The announcements this week, at the Microsoft Management Summit, of the products that will replace the soon to be 5 year old Microsoft System Center line, are a mix of changes and upgrades to the existing System Center family members plus a few new tools thrown into the mix. A consistent theme, however, appears to be simplifying the process of IT management by allowing more effective delegation of authority.
For example, in the updated products System Center Service Manager will now support self-service requests from authorized business unit managers for cloud resources and Virtual Machine Manager will allow for dynamic optimization, which allows the on-the-fly allocation of virtual machine workloads.
The three new products included in the System Center family are System Center Project, which appears to be an enhanced version of the self-service petal tools currently available.
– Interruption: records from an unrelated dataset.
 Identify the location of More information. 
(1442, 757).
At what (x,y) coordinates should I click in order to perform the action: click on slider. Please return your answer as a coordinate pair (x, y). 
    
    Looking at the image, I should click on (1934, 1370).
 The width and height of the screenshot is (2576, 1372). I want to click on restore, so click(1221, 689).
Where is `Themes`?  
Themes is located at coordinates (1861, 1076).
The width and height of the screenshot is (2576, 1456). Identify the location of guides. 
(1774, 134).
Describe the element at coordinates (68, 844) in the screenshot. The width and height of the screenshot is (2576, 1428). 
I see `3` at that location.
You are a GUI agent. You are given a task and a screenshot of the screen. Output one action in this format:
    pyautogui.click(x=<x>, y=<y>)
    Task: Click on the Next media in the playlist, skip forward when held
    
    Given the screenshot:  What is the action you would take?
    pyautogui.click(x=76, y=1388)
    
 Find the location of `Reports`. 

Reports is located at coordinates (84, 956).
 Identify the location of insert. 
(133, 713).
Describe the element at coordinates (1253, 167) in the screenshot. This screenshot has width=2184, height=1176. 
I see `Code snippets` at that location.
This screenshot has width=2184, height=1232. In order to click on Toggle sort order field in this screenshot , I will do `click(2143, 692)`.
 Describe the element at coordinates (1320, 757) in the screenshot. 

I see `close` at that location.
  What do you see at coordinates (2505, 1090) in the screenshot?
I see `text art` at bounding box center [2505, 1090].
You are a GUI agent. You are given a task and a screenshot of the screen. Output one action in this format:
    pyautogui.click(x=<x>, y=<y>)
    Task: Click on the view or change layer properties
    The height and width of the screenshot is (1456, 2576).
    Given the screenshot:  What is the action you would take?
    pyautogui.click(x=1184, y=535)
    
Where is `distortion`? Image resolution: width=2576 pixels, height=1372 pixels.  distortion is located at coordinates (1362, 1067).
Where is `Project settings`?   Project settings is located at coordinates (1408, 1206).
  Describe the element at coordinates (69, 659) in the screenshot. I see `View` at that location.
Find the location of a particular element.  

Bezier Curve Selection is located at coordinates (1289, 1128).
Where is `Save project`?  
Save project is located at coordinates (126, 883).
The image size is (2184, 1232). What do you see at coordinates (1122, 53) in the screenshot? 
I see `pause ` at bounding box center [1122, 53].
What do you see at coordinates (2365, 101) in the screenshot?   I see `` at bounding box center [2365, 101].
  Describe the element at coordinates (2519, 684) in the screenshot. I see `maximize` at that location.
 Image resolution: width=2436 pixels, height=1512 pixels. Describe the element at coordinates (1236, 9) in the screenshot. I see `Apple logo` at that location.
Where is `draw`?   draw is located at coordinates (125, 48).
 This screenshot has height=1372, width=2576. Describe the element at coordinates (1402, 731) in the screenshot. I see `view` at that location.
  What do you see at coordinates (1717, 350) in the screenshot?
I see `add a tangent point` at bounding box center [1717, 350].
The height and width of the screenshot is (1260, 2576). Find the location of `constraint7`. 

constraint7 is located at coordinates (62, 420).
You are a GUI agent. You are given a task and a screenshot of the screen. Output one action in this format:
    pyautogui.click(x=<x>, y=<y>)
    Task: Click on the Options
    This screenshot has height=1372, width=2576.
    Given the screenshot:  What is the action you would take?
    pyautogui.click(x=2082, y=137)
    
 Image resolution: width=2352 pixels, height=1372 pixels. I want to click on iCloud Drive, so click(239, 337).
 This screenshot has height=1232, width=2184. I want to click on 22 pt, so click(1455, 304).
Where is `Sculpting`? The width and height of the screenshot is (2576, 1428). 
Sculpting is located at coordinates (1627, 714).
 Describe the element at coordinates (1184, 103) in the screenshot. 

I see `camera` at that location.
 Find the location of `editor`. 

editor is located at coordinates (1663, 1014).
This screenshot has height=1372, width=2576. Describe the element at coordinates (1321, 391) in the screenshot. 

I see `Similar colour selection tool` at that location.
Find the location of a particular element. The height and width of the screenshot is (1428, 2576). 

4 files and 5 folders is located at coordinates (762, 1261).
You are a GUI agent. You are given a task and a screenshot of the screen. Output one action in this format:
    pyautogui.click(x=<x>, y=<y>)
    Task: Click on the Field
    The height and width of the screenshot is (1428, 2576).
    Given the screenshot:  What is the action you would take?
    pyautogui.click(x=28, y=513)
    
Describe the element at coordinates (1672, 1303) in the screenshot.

This product is focused on the ability to assign cloud resources to specific business units while maintaining overall IT control. The second new tool is System Center Orchestrator, the Microsoft implementation of the process automation technology that was acquired with the purchase of Opalis last year. This version is focused on coordinating datacenter services. And lastly we get the most interesting new product, System Center Advisor, a tool to actively detect server configuration problems with capabilities beyond those announced when the technology first hit the light of day and was focused on SQL Server.
None f the products are currently available but all are expected to be in general release by the second half of 2012. Beta and test drive programs are available for almost all of the tools and can be located via the Microsoft Connect program and the System Center home site.